§ **Page**

===============

From there, I was able to get some opportunities working for American Soccer Analysis, which is the main open-source soccer writing blog. I was writing for them and then doing some work for them behind the scenes, and then that turned into my first job. While I was doing that job, working for a multi-club organization, doing data analytics and some data engineering, I was also putting up post-match reports for NWSL every single weekend, just to keep my name out there.
They weren't really that great in the beginning, but I was getting lots of feedback from other people on Twitter who were using them. After doing that for two-ish years, the Bay Area team was announced, and I really, really wanted this job. I made sure everyone knew I wanted this job, and it paid off.
I do endorse working out loud. Even if it doesn't turn into a job, you make lots of really great friends, which is maybe even better. I've made so many great friends just through working out loud, and people who eventually became my co-workers, and people who I've traveled with, people who I use as professional sounding boards even now, now that I work alone again.
I do endorse working out loud. Even if it doesn't turn into a job, you make lots of really great friends, which is maybe even better.
Recruiting challenges and the passion penalty
Honestly, I think the pay is just not on the level of what we would expect for people with technical skills, and that's something we're trying to change our pay. Also, we often want people who have some level of sports experience. It's really hard to get that experience, so working out loud is really helpful. Those are probably the two big ones. I find the most talented people that I would really want to come work here are just not willing to work in sports, which is super fair. It's a really hard, it's definitely not your typical tech job or typical data job.

===============

§ **Recorded data**

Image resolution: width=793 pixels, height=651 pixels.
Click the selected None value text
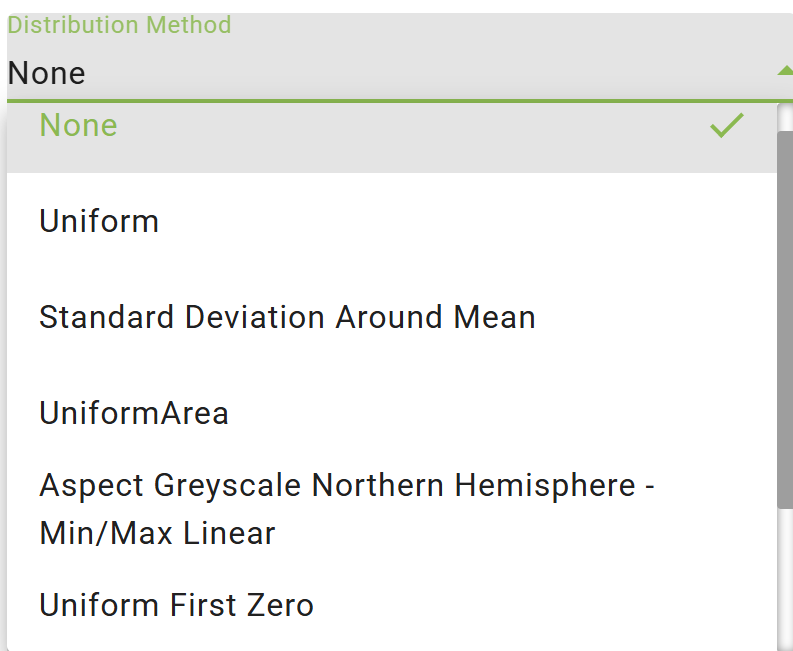tap(47, 73)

===============

§ **Exercise set**
A: In the sports-analytics passage, what did the speaker put up every weekend to keep their name out there?
B: Rewrite the sports-analytics passage from "They weren't really" through "work alone again.", swapping "Twitter" for "social media".

§ **Responses to the exercise**
A: Post-match reports for the NWSL.

B:
They weren't really that great in the beginning, but I was getting lots of feedback from other people on social media who were using them. After doing that for two-ish years, the Bay Area team was announced, and I really, really wanted this job. I made sure everyone knew I wanted this job, and it paid off.
I do endorse working out loud. Even if it doesn't turn into a job, you make lots of really great friends, which is maybe even better. I've made so many great friends just through working out loud, and people who eventually became my co-workers, and people who I've traveled with, people who I use as professional sounding boards even now, now that I work alone again.